Are You Paying Too Much Interest on Credit Cards?

As a nation, Americans love the convenience and flexibility of paying by plastic, but what we do not love are the interest fees on credit card debt!

There are faster and smarter ways to repay these particular debts, including budgeting more effectively, comparing card rates and taking advantage of 0%  balance transfers at Moneysupermarket.

The US census bureau reported in 2010 that an average card holder has credit card debts of over $5,000 dollars and American Consumer Credit Counseling suggest that the average interest rate is 18.9%.

When you are trying to save money for a large long-term purchase, such as a house or your education, paying off interest on your credit cards can hinder your efforts.

You can create a healthier financial situation by just putting a little time and effort into doing some math – or letting the spreadsheet do it for you – and making a plan of action.

Firstly, make a list of credit cards and how much is owed on each, plus the interest rate. This is known as the APR, which stands for the annual percentage rate that you pay.

Check balance transfers at Moneysupermarket for suitable cards, prioritizing those that offer 0% transfers and 0% or low APR for the longest time period. The longer the time period, the better!

Calculate whether you can amalgamate all your credit card debt and put it onto this one card. If the credit limit is not high enough, consider applying for two cards.

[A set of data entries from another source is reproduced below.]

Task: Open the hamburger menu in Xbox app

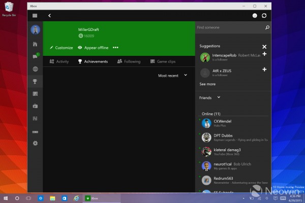Action: 35,16
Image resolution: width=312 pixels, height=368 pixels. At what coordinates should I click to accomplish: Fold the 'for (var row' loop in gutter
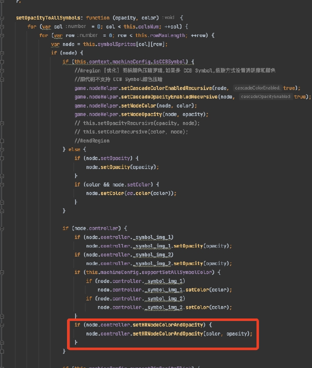(x=3, y=35)
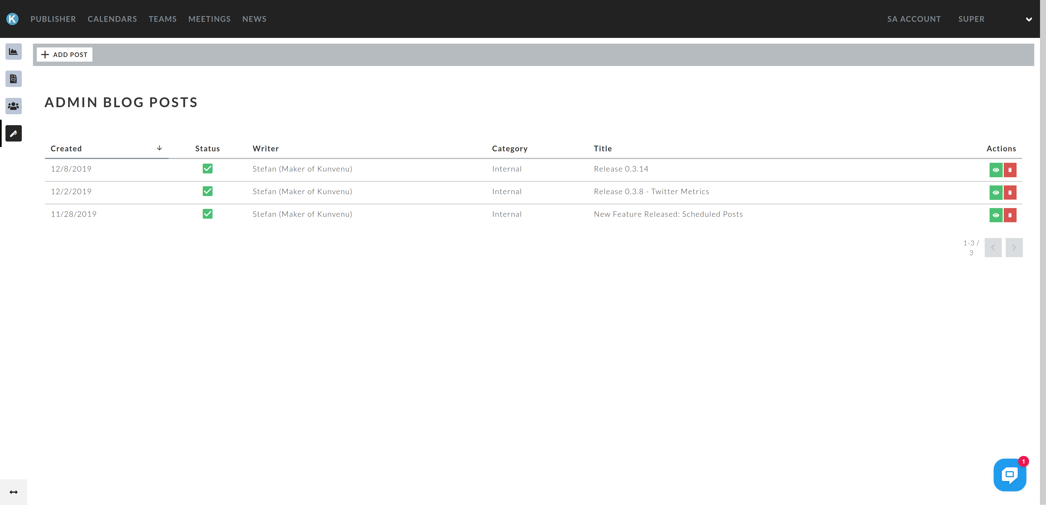This screenshot has height=505, width=1046.
Task: View the Release 0.3.14 post
Action: (996, 170)
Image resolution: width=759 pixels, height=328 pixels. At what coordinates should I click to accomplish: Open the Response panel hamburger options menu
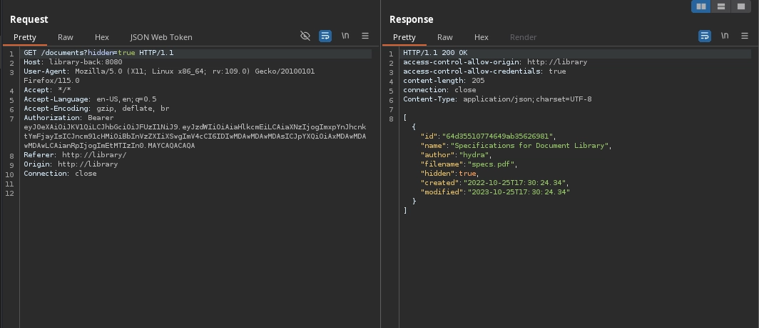coord(745,36)
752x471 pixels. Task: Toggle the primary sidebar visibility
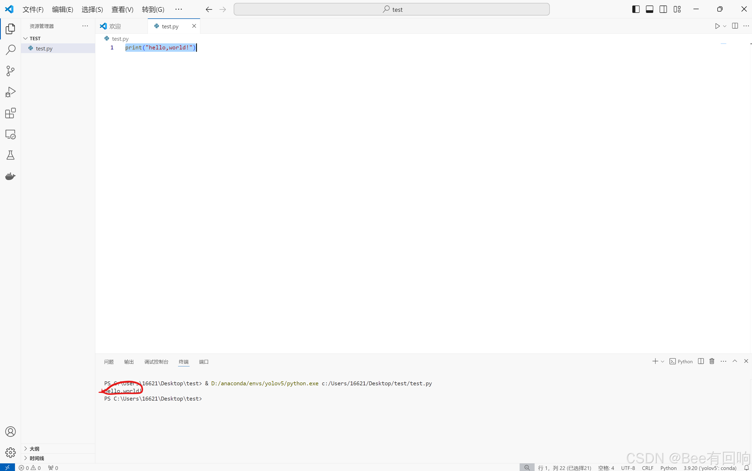(x=636, y=9)
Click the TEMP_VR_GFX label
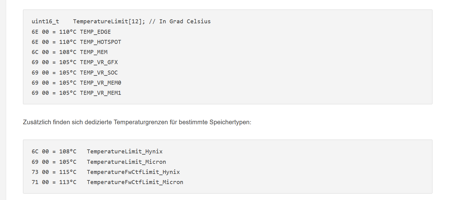 [99, 62]
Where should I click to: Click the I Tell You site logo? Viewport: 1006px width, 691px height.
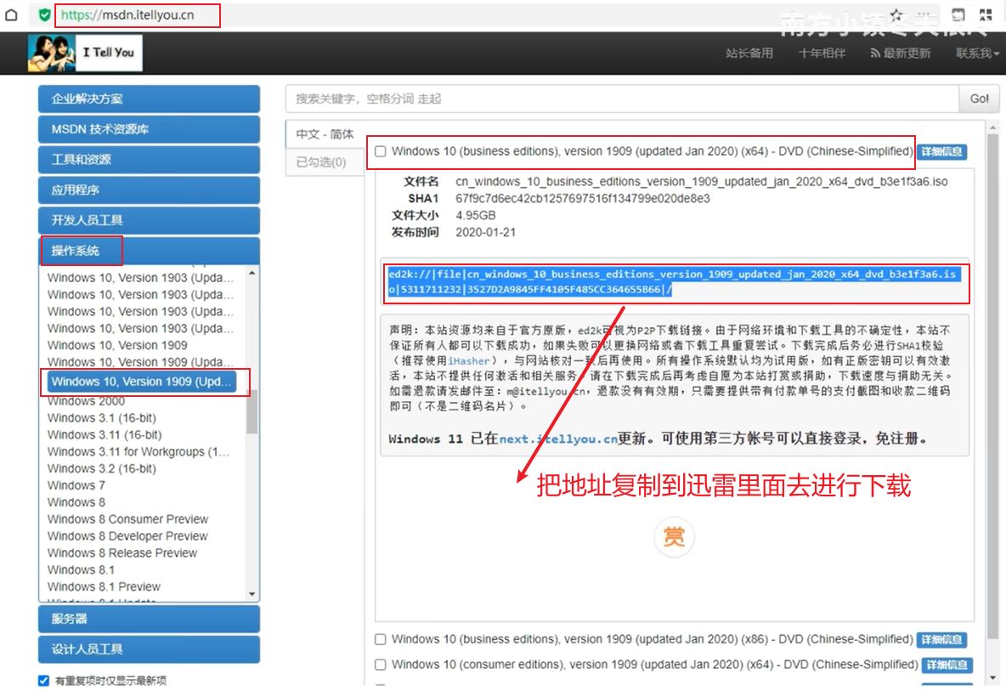85,53
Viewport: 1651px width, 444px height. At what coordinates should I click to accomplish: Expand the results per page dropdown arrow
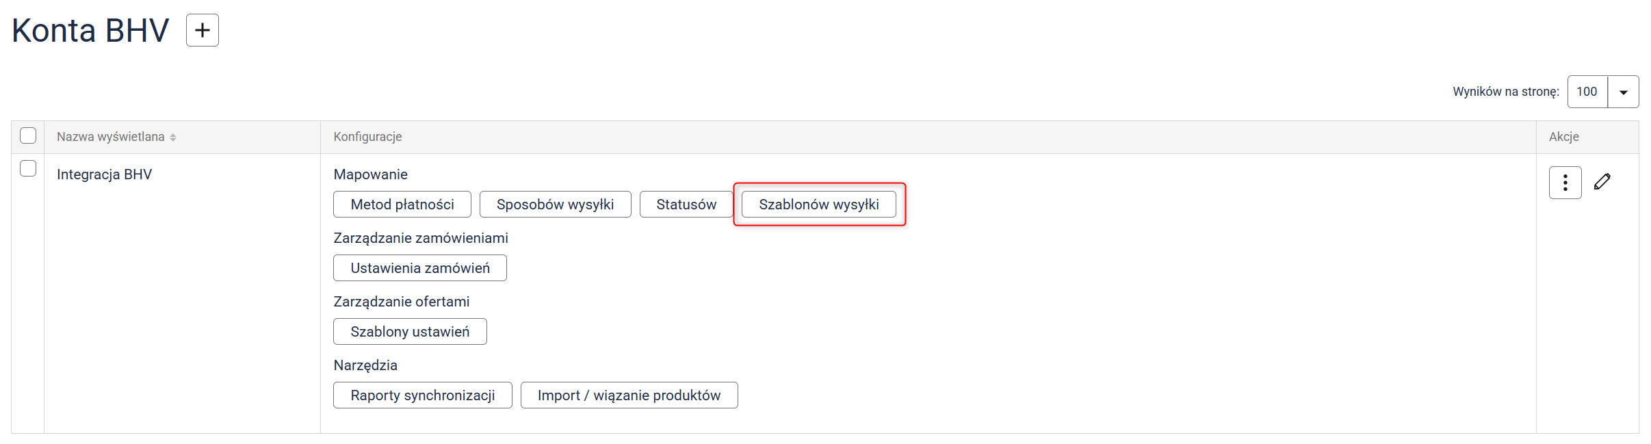point(1623,92)

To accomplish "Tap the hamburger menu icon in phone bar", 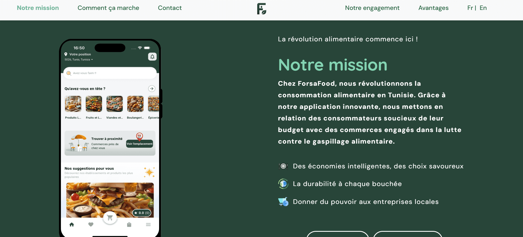I will (x=148, y=225).
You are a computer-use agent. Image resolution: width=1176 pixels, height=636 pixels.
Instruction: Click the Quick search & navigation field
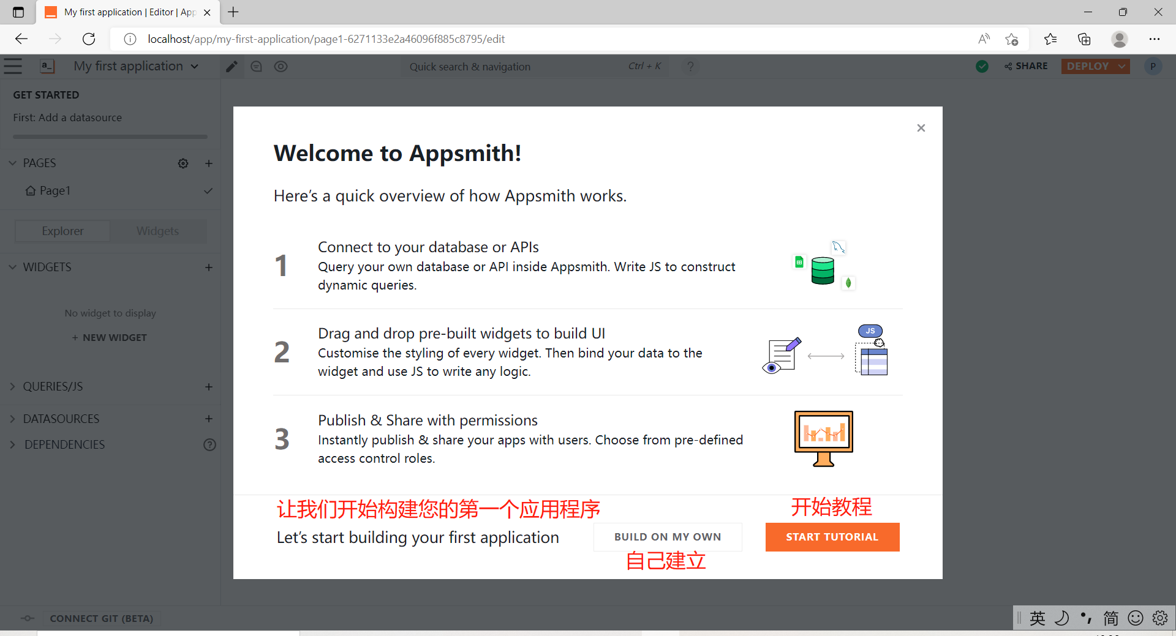click(515, 67)
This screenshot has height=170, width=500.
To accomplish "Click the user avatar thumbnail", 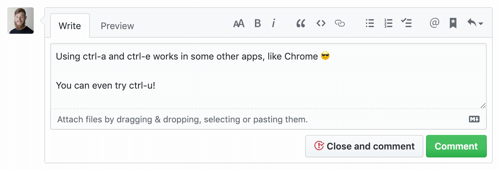I will 20,21.
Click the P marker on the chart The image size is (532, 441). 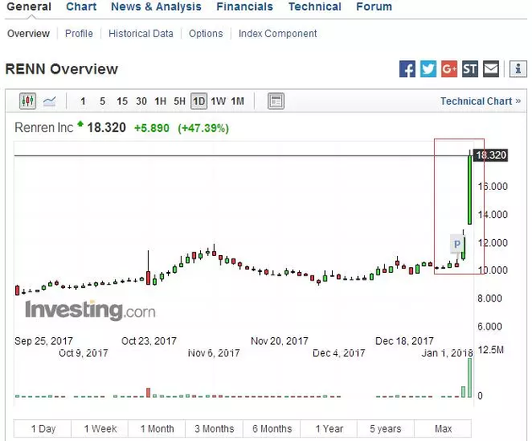click(x=457, y=245)
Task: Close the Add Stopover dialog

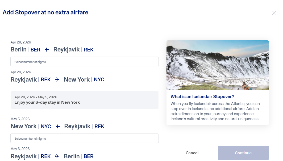Action: [274, 13]
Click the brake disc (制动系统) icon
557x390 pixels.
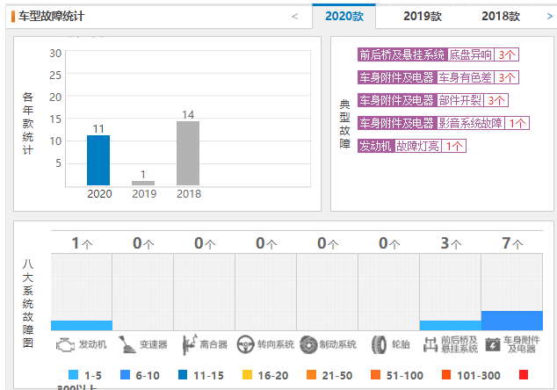click(x=308, y=345)
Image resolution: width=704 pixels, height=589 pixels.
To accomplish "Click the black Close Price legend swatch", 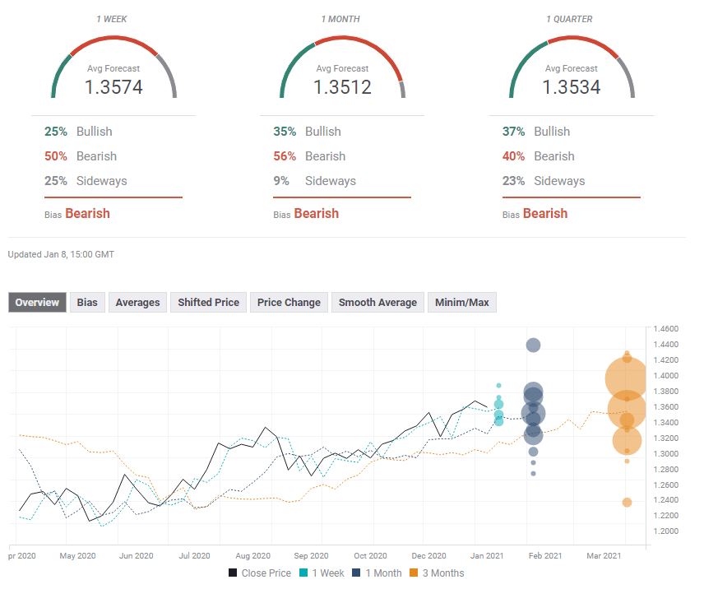I will point(234,573).

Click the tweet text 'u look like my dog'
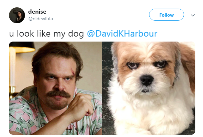point(47,34)
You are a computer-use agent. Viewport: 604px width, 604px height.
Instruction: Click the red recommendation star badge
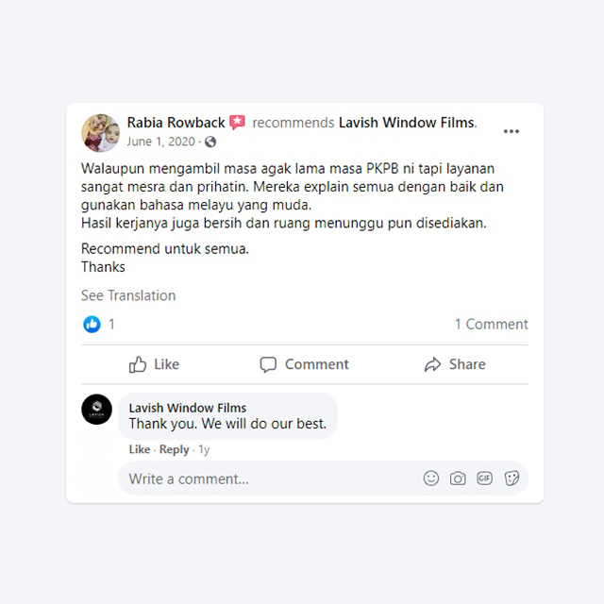click(x=237, y=123)
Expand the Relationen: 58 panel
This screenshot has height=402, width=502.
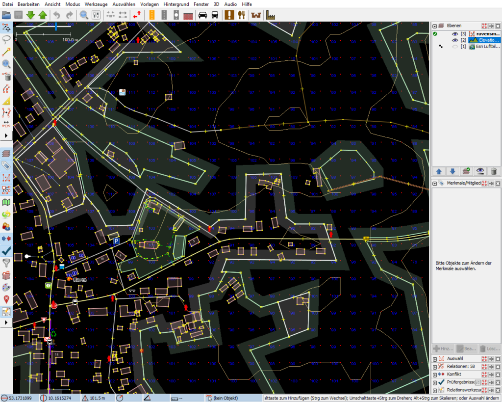coord(435,367)
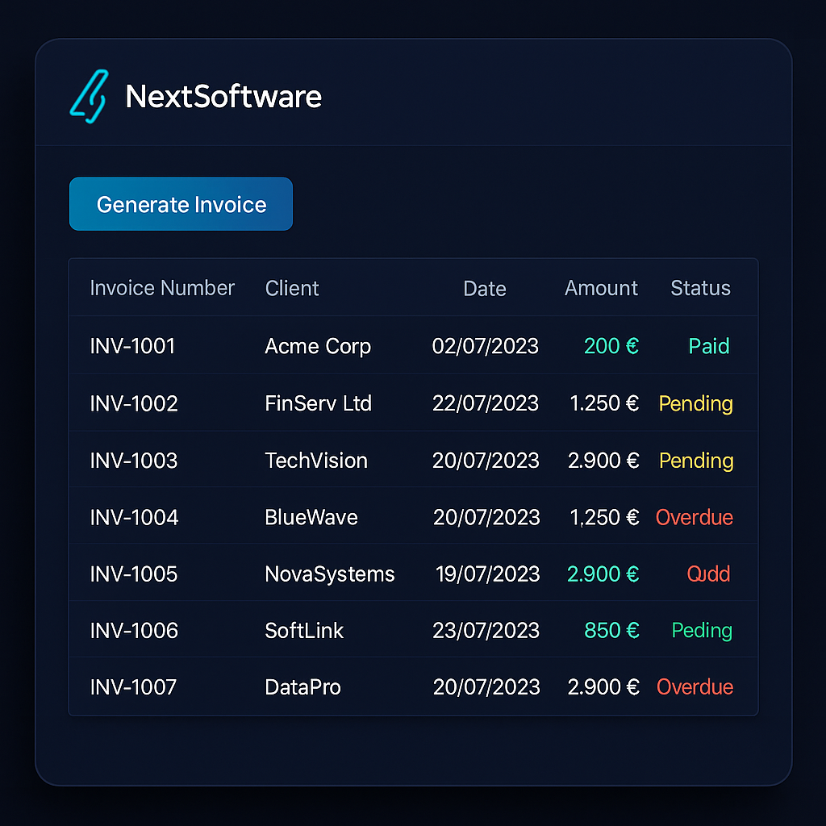Sort table by Date header
This screenshot has width=826, height=826.
coord(484,289)
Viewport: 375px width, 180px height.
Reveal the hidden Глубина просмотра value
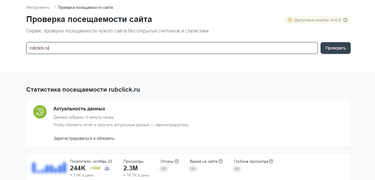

Remember, however, that your new credit cards are for the purposes of paying off debt more effectively, not for you to be able to treat yourself to luxury items, however much you may be tempted.

Late fees can be costly on credit card repayments, so consolidating your debts onto one card should help you stay on top of your monthly repayment date.

Missing even one monthly repayment can affect your FICO score, which is your credit rating score. Miss more than one repayment and your score will begin to tumble further.

This means that you will lose some of your purchasing power. Creditors will see you as unreliable and you will be penalized by higher rates of APR as standard.

It is far better for you to use the beneficial rates to begin carving away at your debts. Experts suggest paying the minimum repayments on all cards except for one.

Pay off one card at a time, beginning with the card with the highest APR. Pay as much as you can each month off the balance, even if it means sacrificing treats or working overtime.

When you have paid off the first card, you will then have more money to plough into the next one. As your debts decrease, you will have more money to clear each balance.

Then you will find yourself debt free and able to put more into your savings account. The process may not be quick or sometimes that easy, but it will be well worth it.